▸ **GIVEN REQUEST**: Rescale the stretch of the listing from the line containing "The width and" through the line containing "click(98, 359)" by writing those lines out again with their requests unchanged, multiplying only the answer coordinates by 2.4 and rounding to whole numbers, halves up. Leave out the pictures.

▸ **RECORDS PROVIDED**:

++++++++++

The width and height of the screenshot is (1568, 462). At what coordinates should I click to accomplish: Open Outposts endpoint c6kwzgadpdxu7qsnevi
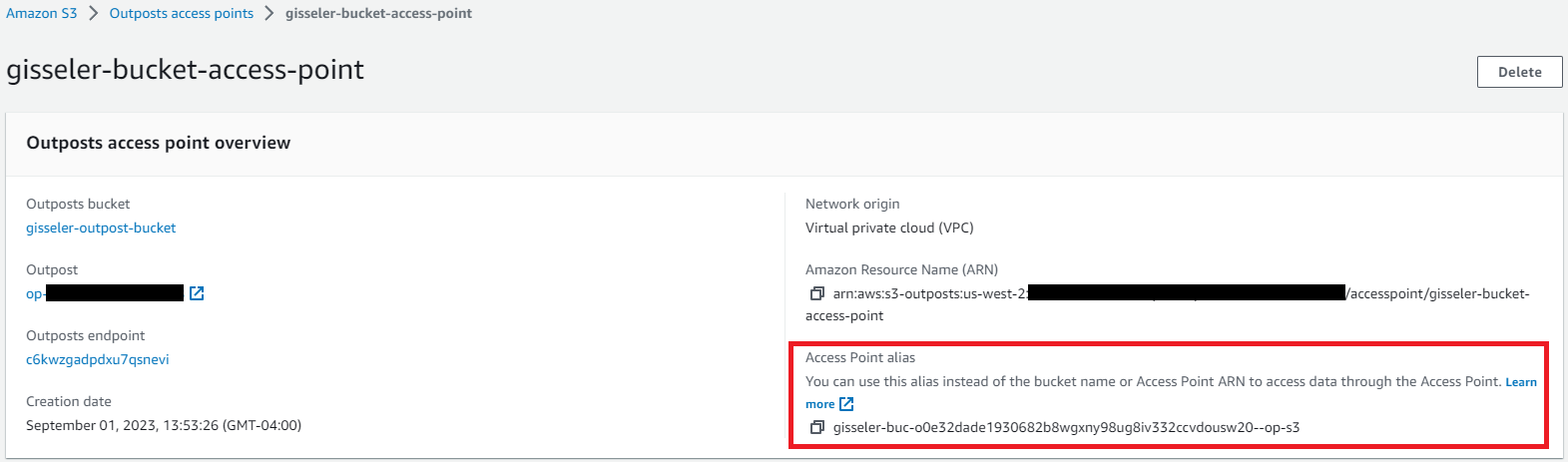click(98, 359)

++++++++++

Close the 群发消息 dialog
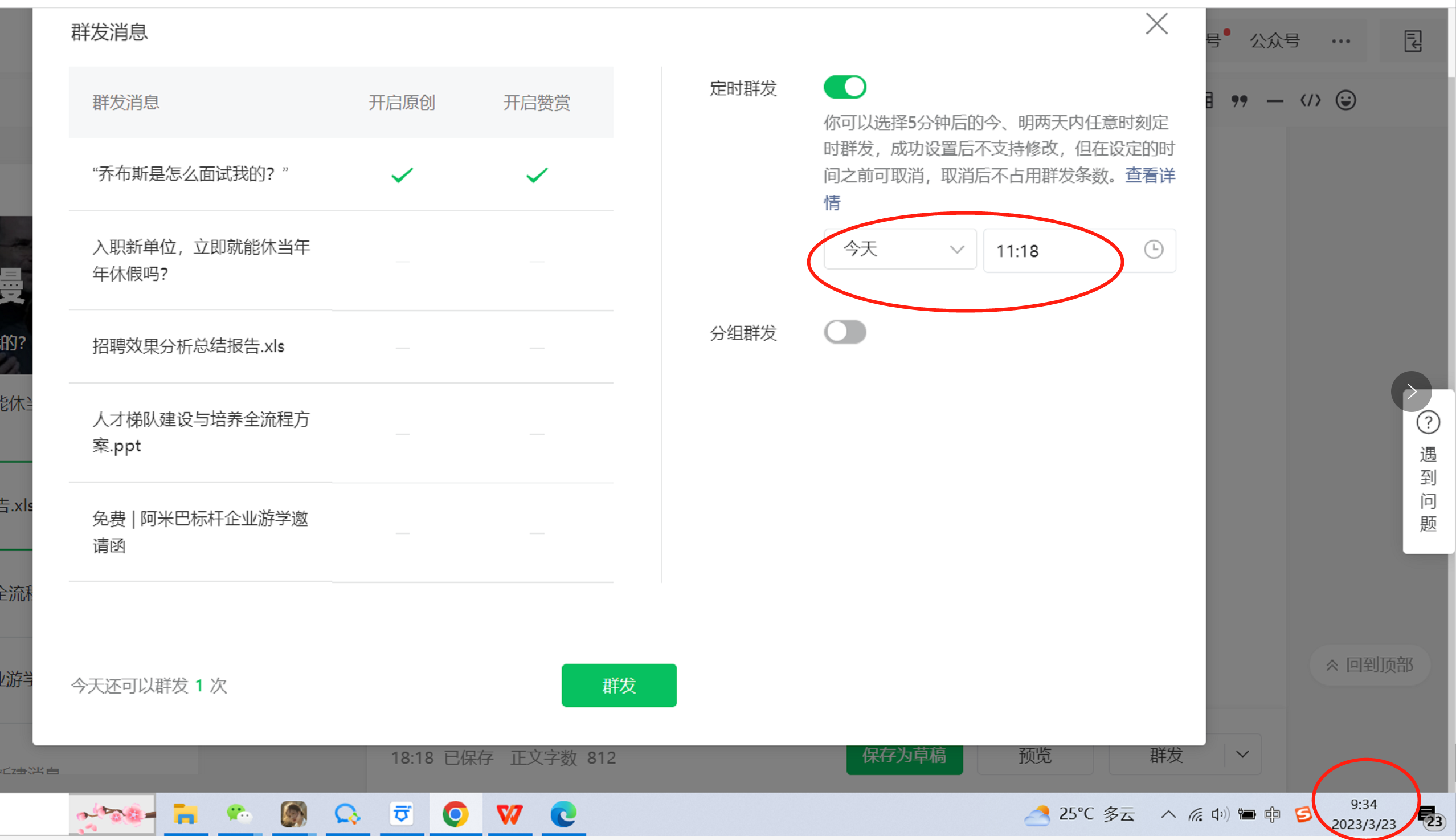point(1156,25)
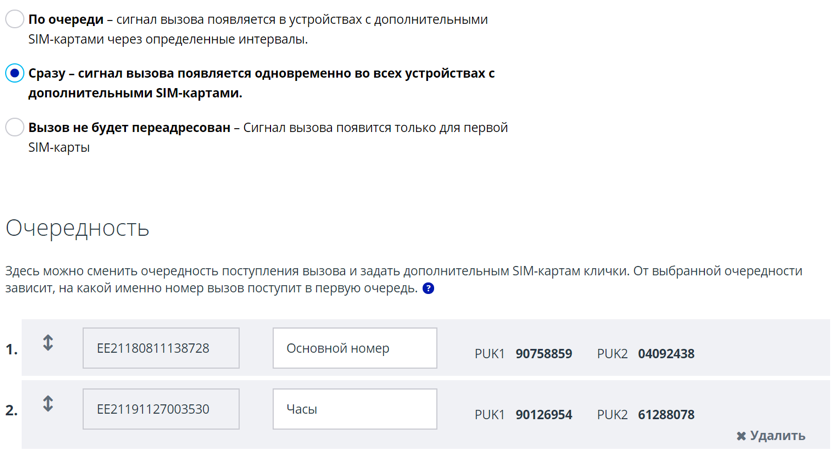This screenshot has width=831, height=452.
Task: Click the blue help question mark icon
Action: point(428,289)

++++++++++

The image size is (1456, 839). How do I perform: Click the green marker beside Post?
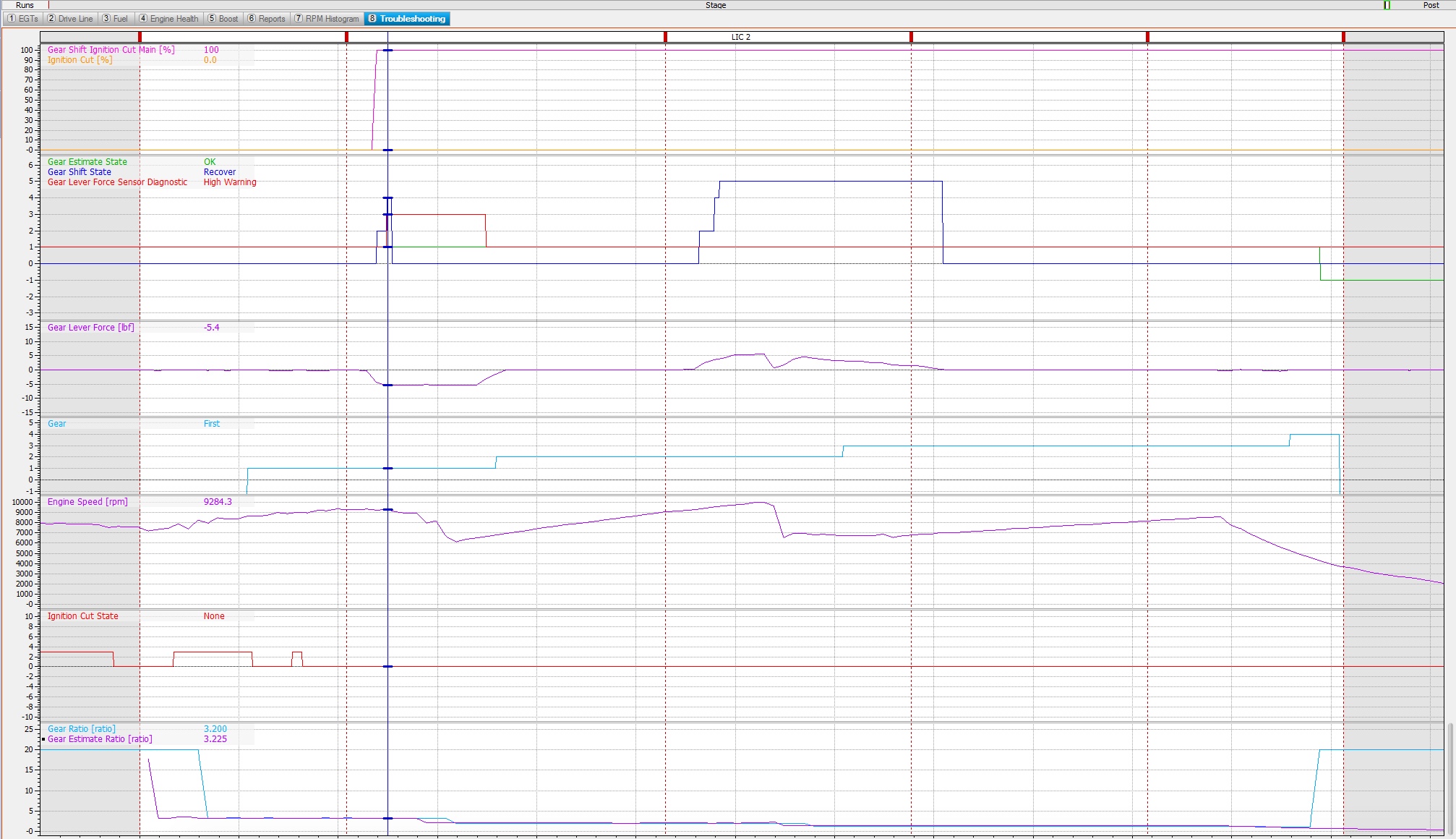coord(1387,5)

++++++++++

▸ **CORRECT RESPONSE**:
The width and height of the screenshot is (1568, 462). At what coordinates should I click to accomplish: Open Outposts endpoint c6kwzgadpdxu7qsnevi
click(235, 862)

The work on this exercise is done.